TASK GOAL
Word for word, please copy the line containing "Given: Click the" and all lines after it in the entries below, and only those, leaving every picture out.

-------- ENTRIES SUPPLIED --------

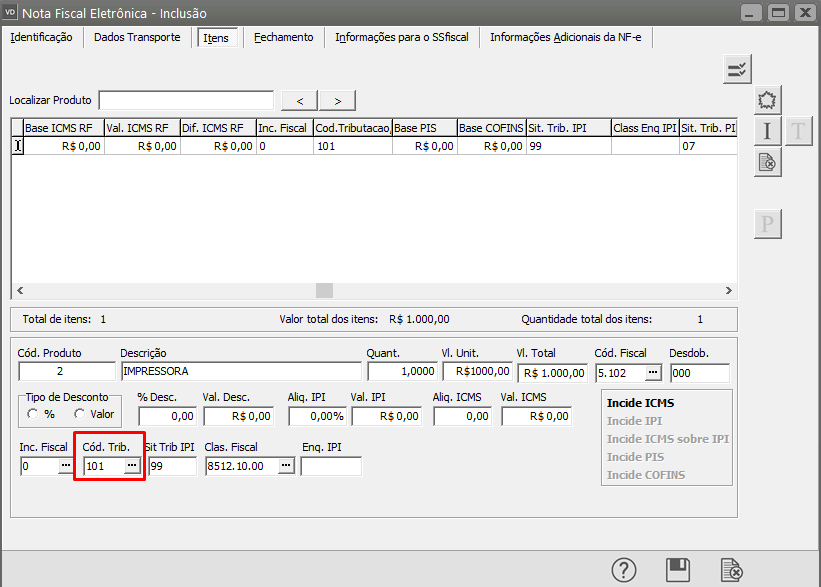Open the Inc. Fiscal lookup button
Image resolution: width=821 pixels, height=587 pixels.
[65, 466]
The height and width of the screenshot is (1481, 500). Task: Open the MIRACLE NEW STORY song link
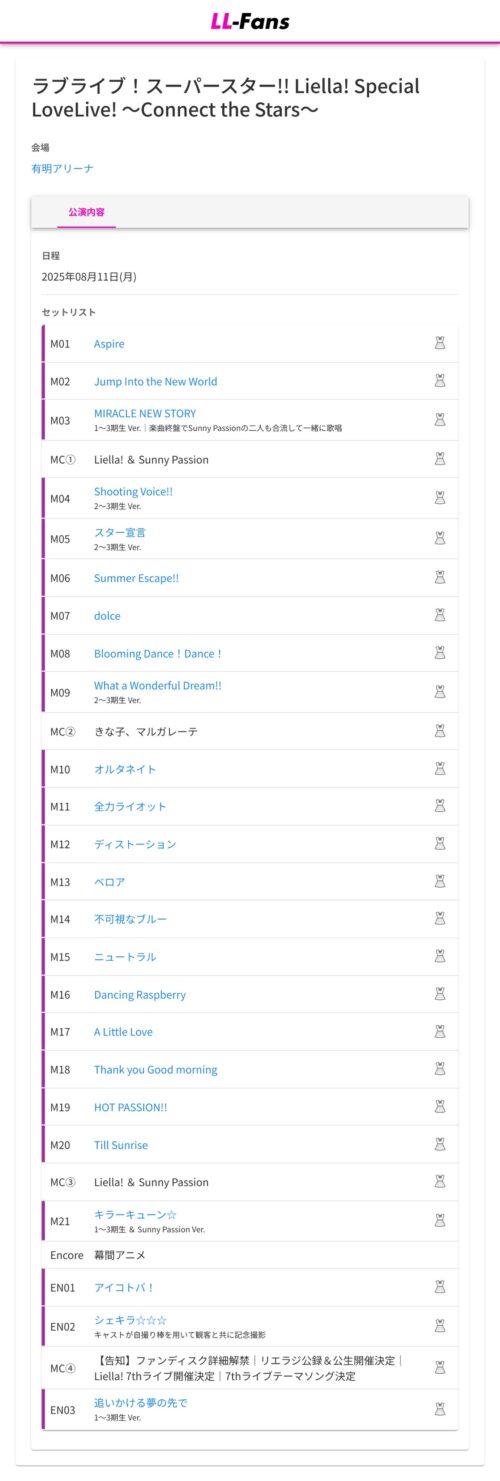(145, 413)
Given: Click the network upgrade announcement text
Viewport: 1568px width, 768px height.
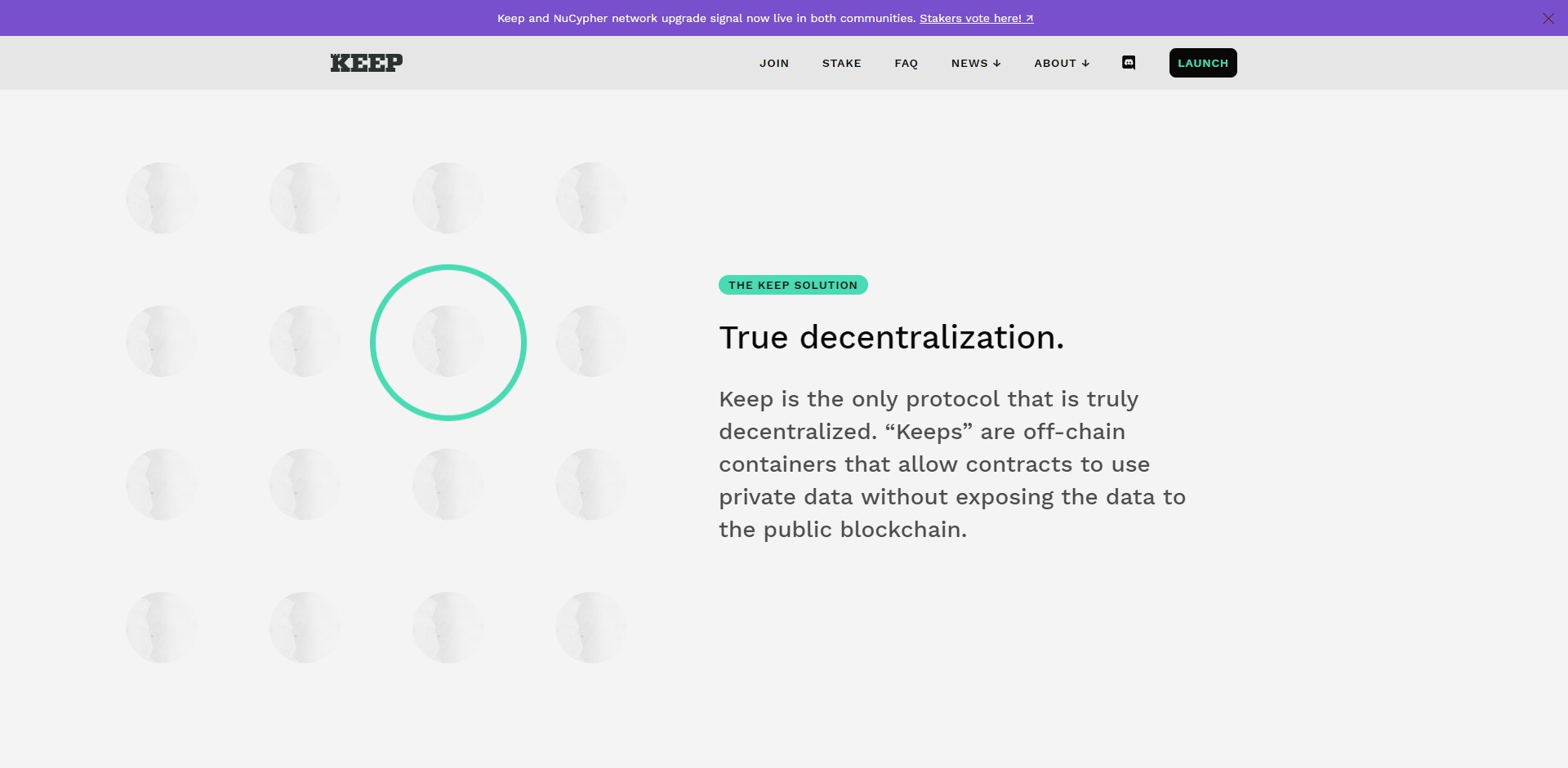Looking at the screenshot, I should [706, 19].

--------

EXPECTED OUTPUT
Given: Click the network upgrade announcement text
Viewport: 1568px width, 768px height.
Looking at the screenshot, I should [706, 19].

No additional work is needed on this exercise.